The courage and tenacity of the Egyptian protesters are deeply impressive. But equally important for understanding the rebellion in Egypt is an old idea that has sometimes been dismissed in our age of globalization: nationalism. Both the protesters and the defenders of the Mubarak regime claim to be fighting for the fate of their nation.
Exactly what they mean by "Egypt" is up for grabs. The thugs who beat up protesters and journalists seem to be angry at protesters because they make Egypt look like a less than orderly and well-governed place. The protesters themselves are famously varied in their views; they seem to range from Islamists to secular democrats. But all of the people battling in Cairo and Alexandria, whether they fight for change or the status quo, seem to be motivated by a desire to shape the politics and government of the nation of Egypt. In this sense, the emergent issue in Egypt is not a simple, uniform nationalism but the appearance different nationalisms.
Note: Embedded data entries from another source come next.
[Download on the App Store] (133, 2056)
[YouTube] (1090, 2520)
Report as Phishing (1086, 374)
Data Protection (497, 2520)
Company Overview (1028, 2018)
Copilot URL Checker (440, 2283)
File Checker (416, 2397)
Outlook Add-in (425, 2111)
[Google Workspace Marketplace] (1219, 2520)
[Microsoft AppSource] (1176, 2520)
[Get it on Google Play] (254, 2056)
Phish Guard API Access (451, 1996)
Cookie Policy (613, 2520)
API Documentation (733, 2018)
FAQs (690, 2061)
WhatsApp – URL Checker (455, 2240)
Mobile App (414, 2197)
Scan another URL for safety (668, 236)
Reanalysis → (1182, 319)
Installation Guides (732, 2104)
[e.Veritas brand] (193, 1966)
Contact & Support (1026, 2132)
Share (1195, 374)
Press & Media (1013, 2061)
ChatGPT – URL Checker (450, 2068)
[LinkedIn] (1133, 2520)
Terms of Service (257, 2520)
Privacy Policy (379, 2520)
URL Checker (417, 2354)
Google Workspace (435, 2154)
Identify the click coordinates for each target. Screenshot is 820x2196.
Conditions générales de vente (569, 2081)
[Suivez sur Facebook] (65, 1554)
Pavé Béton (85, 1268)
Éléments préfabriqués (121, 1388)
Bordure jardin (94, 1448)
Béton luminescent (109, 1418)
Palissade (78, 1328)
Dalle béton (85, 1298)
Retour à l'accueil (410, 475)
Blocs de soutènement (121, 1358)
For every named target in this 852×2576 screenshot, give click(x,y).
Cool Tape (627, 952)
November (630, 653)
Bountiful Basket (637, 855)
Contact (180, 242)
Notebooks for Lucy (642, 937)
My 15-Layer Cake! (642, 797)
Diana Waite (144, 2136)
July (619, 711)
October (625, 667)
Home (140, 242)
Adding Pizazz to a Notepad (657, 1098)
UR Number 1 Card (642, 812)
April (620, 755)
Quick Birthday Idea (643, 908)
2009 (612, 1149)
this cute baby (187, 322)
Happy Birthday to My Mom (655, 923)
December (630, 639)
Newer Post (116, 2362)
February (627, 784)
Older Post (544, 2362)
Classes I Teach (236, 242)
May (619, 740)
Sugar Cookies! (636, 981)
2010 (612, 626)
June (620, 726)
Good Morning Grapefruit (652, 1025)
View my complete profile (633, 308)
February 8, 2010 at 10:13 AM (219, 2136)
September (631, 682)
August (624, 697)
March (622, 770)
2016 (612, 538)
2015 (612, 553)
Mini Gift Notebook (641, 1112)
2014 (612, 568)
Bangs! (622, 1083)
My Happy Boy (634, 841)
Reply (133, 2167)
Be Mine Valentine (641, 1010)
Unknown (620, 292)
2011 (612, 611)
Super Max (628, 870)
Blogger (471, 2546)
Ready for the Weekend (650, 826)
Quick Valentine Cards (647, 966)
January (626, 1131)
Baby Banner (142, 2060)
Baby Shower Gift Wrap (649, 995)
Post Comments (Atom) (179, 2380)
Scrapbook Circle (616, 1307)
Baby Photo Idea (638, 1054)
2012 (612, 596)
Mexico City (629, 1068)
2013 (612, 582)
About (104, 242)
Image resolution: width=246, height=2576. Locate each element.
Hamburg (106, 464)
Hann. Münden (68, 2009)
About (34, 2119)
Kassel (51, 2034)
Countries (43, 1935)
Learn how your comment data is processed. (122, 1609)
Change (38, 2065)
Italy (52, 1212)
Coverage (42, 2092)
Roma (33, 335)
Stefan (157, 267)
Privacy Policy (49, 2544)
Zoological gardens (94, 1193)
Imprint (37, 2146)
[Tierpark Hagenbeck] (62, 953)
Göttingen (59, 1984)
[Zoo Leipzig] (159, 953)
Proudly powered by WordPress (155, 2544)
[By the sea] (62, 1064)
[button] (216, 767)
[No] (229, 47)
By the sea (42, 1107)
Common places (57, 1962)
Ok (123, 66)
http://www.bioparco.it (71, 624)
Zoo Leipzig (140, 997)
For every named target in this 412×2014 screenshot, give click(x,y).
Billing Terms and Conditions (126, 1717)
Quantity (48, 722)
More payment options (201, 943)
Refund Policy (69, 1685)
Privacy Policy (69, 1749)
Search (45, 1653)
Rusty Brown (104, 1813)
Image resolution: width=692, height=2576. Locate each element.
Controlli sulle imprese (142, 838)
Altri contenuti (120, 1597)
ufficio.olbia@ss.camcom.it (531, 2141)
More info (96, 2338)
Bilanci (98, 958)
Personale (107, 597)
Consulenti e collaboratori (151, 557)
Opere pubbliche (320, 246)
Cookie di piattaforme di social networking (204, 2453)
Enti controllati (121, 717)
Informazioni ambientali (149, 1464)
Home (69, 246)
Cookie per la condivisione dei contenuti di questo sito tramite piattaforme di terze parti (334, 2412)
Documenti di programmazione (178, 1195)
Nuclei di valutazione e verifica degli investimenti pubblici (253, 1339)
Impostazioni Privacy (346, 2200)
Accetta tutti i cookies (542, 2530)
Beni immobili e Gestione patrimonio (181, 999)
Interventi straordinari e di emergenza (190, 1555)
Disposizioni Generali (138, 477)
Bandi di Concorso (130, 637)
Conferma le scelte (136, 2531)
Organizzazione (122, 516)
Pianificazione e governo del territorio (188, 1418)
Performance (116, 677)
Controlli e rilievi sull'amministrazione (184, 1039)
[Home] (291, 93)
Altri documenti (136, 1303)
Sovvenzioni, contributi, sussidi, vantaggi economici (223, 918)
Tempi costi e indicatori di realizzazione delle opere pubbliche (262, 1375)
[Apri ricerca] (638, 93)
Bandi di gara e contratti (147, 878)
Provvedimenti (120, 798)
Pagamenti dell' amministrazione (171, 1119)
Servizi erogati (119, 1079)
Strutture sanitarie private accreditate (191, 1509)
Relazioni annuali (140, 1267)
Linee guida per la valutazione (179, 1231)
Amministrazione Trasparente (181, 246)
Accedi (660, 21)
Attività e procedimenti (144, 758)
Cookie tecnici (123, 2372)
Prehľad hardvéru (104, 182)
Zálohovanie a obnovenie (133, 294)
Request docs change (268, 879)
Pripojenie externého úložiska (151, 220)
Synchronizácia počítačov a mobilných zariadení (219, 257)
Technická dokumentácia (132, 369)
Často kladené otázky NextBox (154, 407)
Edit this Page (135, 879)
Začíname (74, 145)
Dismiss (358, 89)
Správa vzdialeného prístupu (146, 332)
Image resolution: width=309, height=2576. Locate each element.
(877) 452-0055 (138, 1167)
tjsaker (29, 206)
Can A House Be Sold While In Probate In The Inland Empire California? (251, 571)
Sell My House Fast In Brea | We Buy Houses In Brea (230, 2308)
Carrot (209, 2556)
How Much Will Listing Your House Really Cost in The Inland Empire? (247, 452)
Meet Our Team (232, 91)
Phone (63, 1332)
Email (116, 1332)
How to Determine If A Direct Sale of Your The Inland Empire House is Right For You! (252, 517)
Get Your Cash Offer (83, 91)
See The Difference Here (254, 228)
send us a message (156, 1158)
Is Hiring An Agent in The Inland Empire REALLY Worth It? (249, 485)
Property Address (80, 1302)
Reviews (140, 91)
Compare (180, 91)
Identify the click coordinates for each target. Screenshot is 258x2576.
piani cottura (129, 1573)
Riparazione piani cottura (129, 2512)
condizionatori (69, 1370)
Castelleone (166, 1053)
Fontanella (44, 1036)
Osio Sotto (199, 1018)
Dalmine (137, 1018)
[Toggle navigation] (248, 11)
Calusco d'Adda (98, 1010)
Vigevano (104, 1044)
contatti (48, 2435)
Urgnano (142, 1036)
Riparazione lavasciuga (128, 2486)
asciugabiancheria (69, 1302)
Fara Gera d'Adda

American concerns about Islamist radicalism have blinded us to secular forms of nationalism in the Middle East. Equally misleading is the babble that we often hear about "the end of the nation state" in a a time of global movements of people, money and images
Yet even in an age of globalization, people are willing to fight and die to define what their country might become. That's an old pattern in history, but a remarkably persistent one. We ignore it at our peril.